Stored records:
● ● ● ● ●

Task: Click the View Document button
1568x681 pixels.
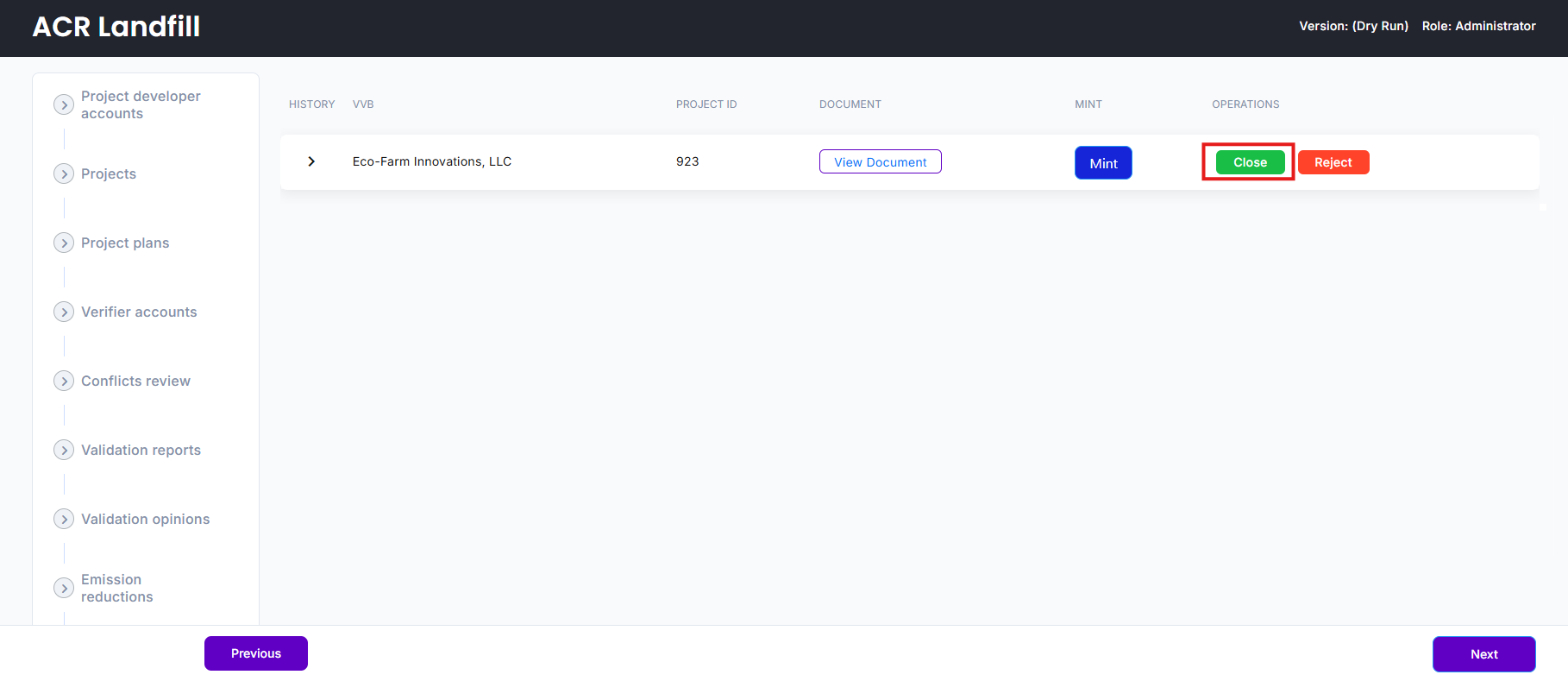Action: (880, 161)
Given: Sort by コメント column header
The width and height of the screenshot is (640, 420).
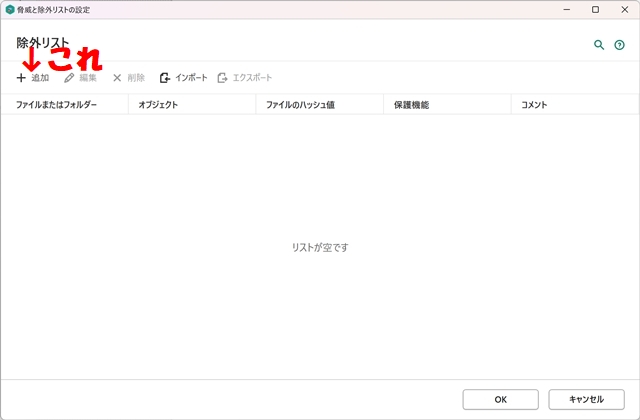Looking at the screenshot, I should (534, 104).
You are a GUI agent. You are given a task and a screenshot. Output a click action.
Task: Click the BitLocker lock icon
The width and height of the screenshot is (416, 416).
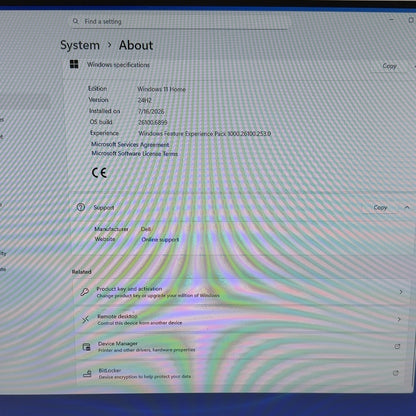coord(87,373)
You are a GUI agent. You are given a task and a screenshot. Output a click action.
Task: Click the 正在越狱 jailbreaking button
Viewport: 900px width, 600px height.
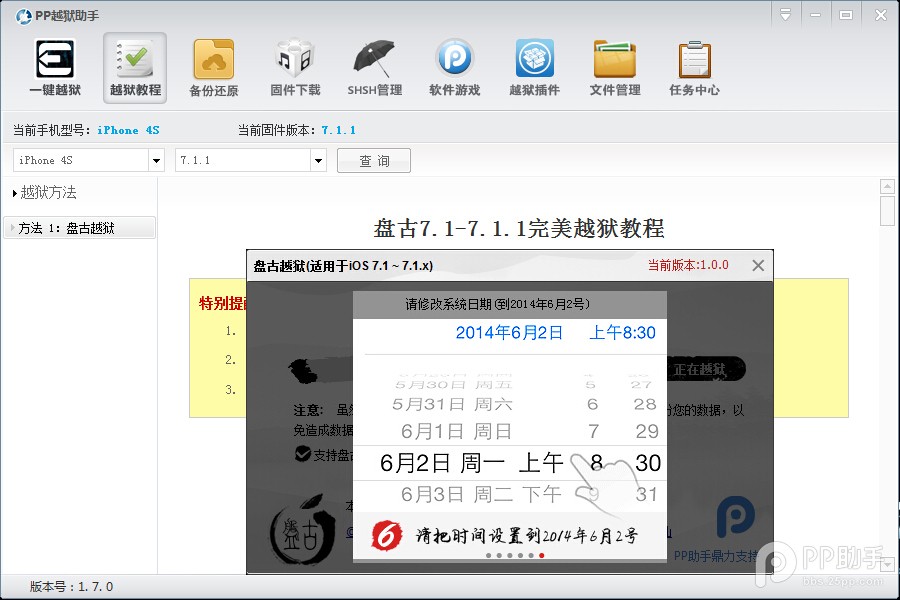(700, 368)
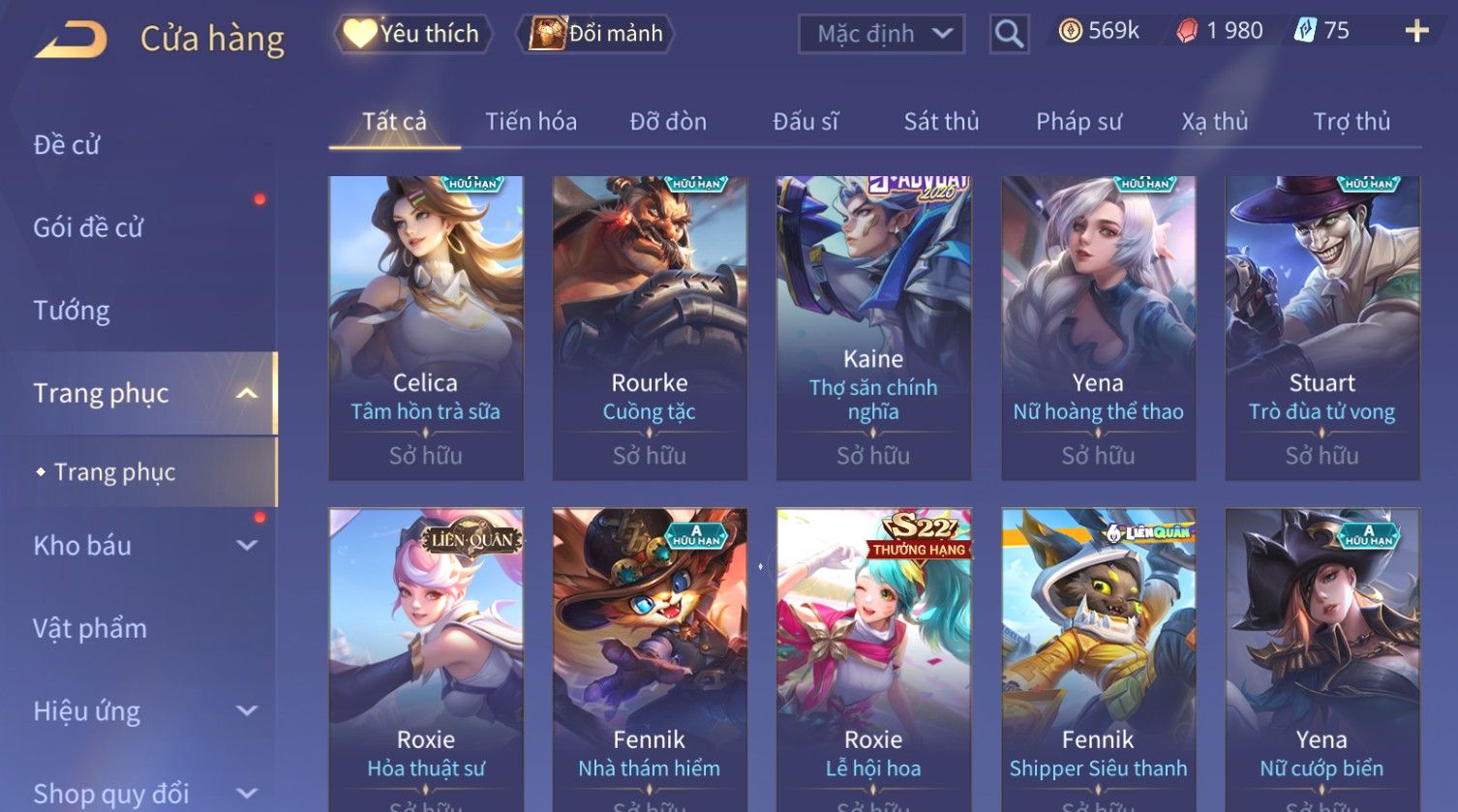Screen dimensions: 1458x812
Task: Expand the Kho báu sidebar section
Action: click(x=247, y=545)
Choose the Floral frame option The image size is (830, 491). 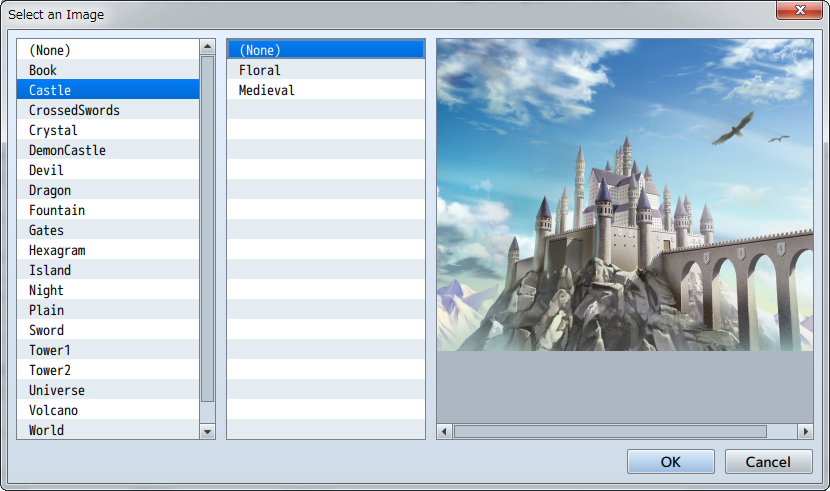click(x=260, y=70)
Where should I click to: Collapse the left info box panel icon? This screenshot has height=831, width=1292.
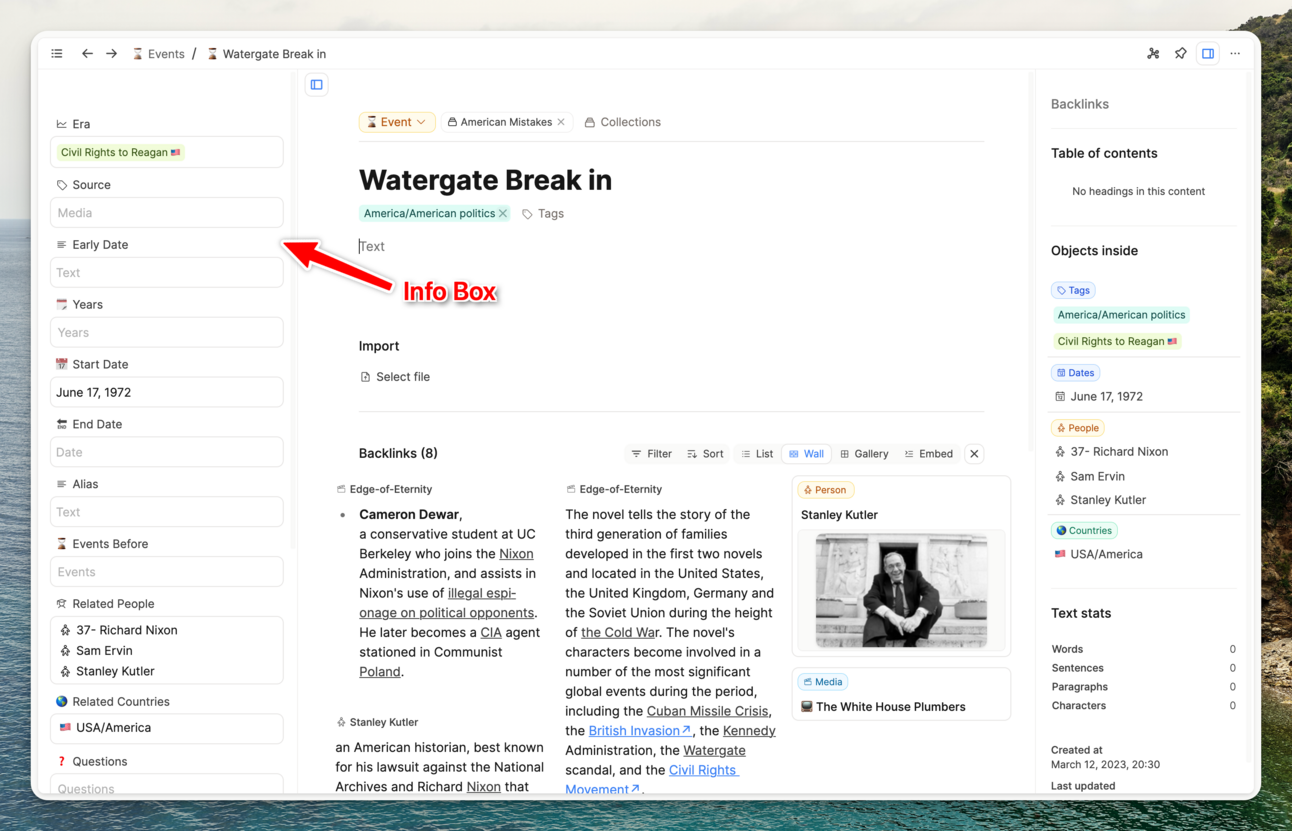click(x=316, y=84)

● ● ● ● ●

WORK INSTRUCTIONS: All lines above that hold the string "button" should be copied.

SOLUTION FOR THIS TASK:
Task: Click the View Document button
Task: Click the 正在越狱 jailbreaking button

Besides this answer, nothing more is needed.